A couple of hours later, she went downstairs and found her parents having a calm debate (meaning that sarcasm and passive-aggressive suggestions were still at a minimum) over how much wine was really required for a recipe, Mom skeptically regarding the pan on the stove while Mother sat at the kitchen table working on sketches for her winter fashion collection.  
"Erin, you seem a bit down today. Are you hungry?"  
Erin knew Rose wasn't talking about the chicken Marsala. No, that would just be too mundane for this family. "Mom, Kazu gave me some blood just yesterday. I'm fine."  
"No need to get defensive. I'm satisfied that your lack of energy isn't from vampiric anorexia."  
"Anorexanemia?" Mother broke in.  
"Thank you, Kanaya." Rose continued, "But that leaves me wondering what the source of your depressed mood is. You're getting a little old for adolescent angst, dear."  
"I've still got my emergent adult angst," Erin countered, beginning a tally with her fingers, "and half-alien angst, and plain old vampire angst. And that's assuming I need a reason to have a quiet day."  
Rose nearly asked if a mother needed a reason to be concerned for her daughter, but a warning look from her domestic partner made her reconsider. She'd grown up in the habit of escalating perceived conflicts, but transference rarely made for good parenting.  
She was saved from having to plan her next move by a sudden loud sizzling from the stove. Kanaya jumped up to turn it off and the tension was broken.  
"Oh dear, maybe that was too much... Erin, would you mind fetching Molokai for dinner?"  
Erin sighed. "Alright, Mother." She returned upstairs and opened the door next to her own. Her brother had all the lively reaction of a statue, oddly color-inverted eyes continuing to stare at nothing at all.  
Erin simply walked over to where he sat and shook him by the shoulder until he came out of his trance. "Molokai? Oglemo dctuhg lykj ktamn–"  
"Oh, it is?" he responded as Erin clapped a hand over her mouth.  
"Yg'th nug b'ribgythlg... Crap, I did it again, didn't I?"  
"I'm afraid so. What have I told you about mixing dialects of Eldritch like that?"  
"Hey, if it were up to me I wouldn't be speaking it at all. Now come down and eat."  
It was another normal Wednesday in the Maryam-Lalonde household.
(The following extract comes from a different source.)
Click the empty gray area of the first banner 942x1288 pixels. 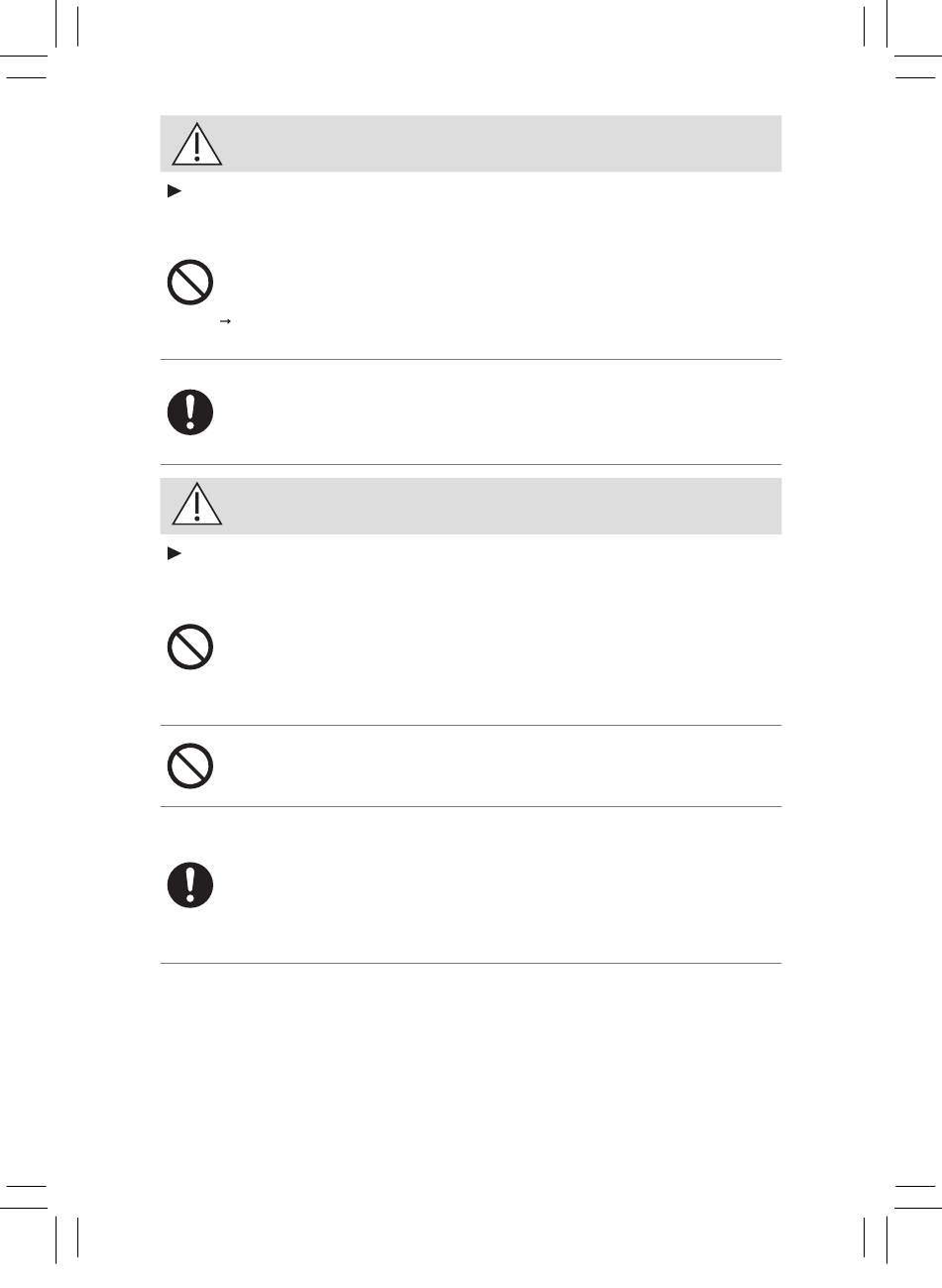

	4. Round 2 (That's What She Said)

**Notes for the Chapter:**

> So now that everything I thought I knew about Homestuck has been soundly Jossed, I finally decided to slap an AU label on this and write with impunity. I'll decide how much Act 3 needs to be revised when I get close to it, but in the meantime I'll do my best to hurry up and finish Act 1 so we can get to more action and less exposition. The current plan is to make it seven chapters in total. (Progress meters: Ch. 5: 50%, Ch. 6: 100%, Ch. 7: maybe 30%, yes writing things out of order is one of the many reasons I never update.)

            Not knowing him, Jazz was the only one even vaguely surprised when Araña's brother demanded a rematch the next day.
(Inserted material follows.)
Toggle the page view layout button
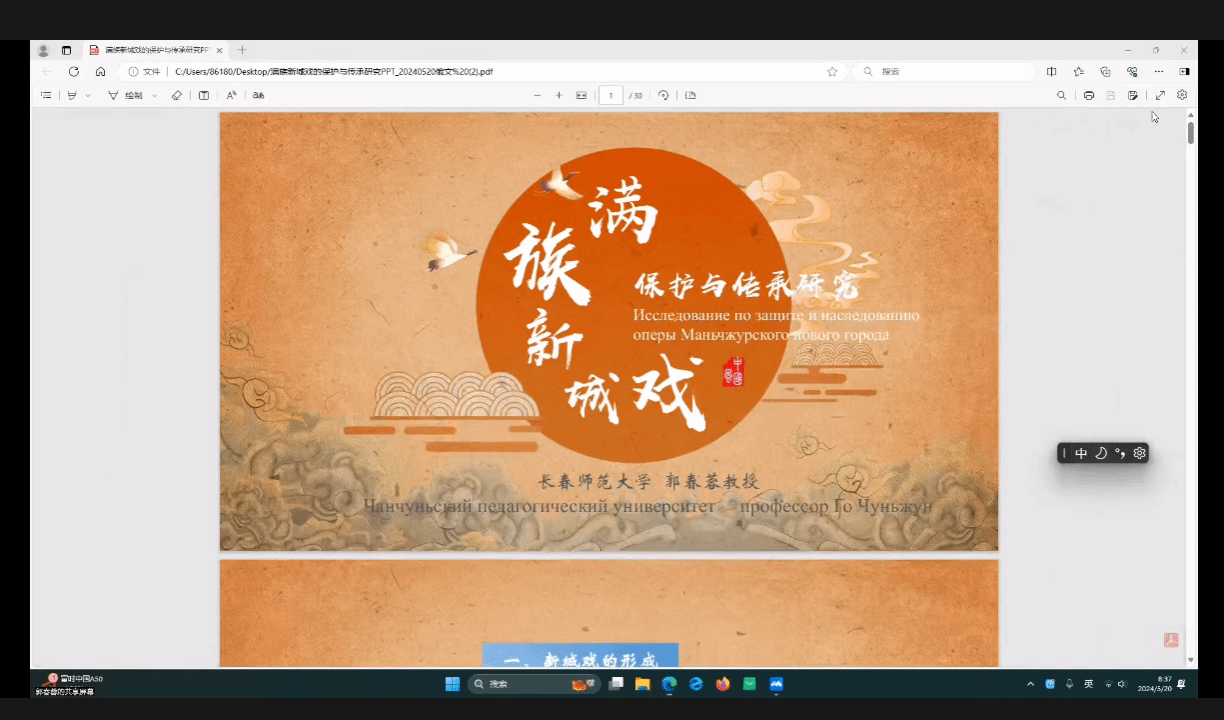This screenshot has width=1224, height=720. [x=690, y=95]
            Alright, she was _very_ surprised when Maraan's left forearm shifted with a loud whirring into the shape of a sharp, spinning drill. (She would find out later that he had stayed up all night making the necessary adjustments after prying instructions out of one Pegasus Zahhak-Megido.) But a coolkid would never let that show.

            After that initial shock though, she still found his performance thoroughly underwhelming. The threatening-looking drill arm proved to be slower than she expected, as if he weren't yet used to its weight. She didn't even have to use her flash steps to dodge each wild swing without a scratch. Someone who didn't train as often as she did might have been caught off guard when he threw in a much more agile punch with his organic fist, but her insistence on sparring with her father so often had prepared her to react quickly. She allowed him to chase her across the courtyard this way, until...

            "How long are you gonna just abscond from me?"

            "How long are you going to just rely on that bucket of bolts?"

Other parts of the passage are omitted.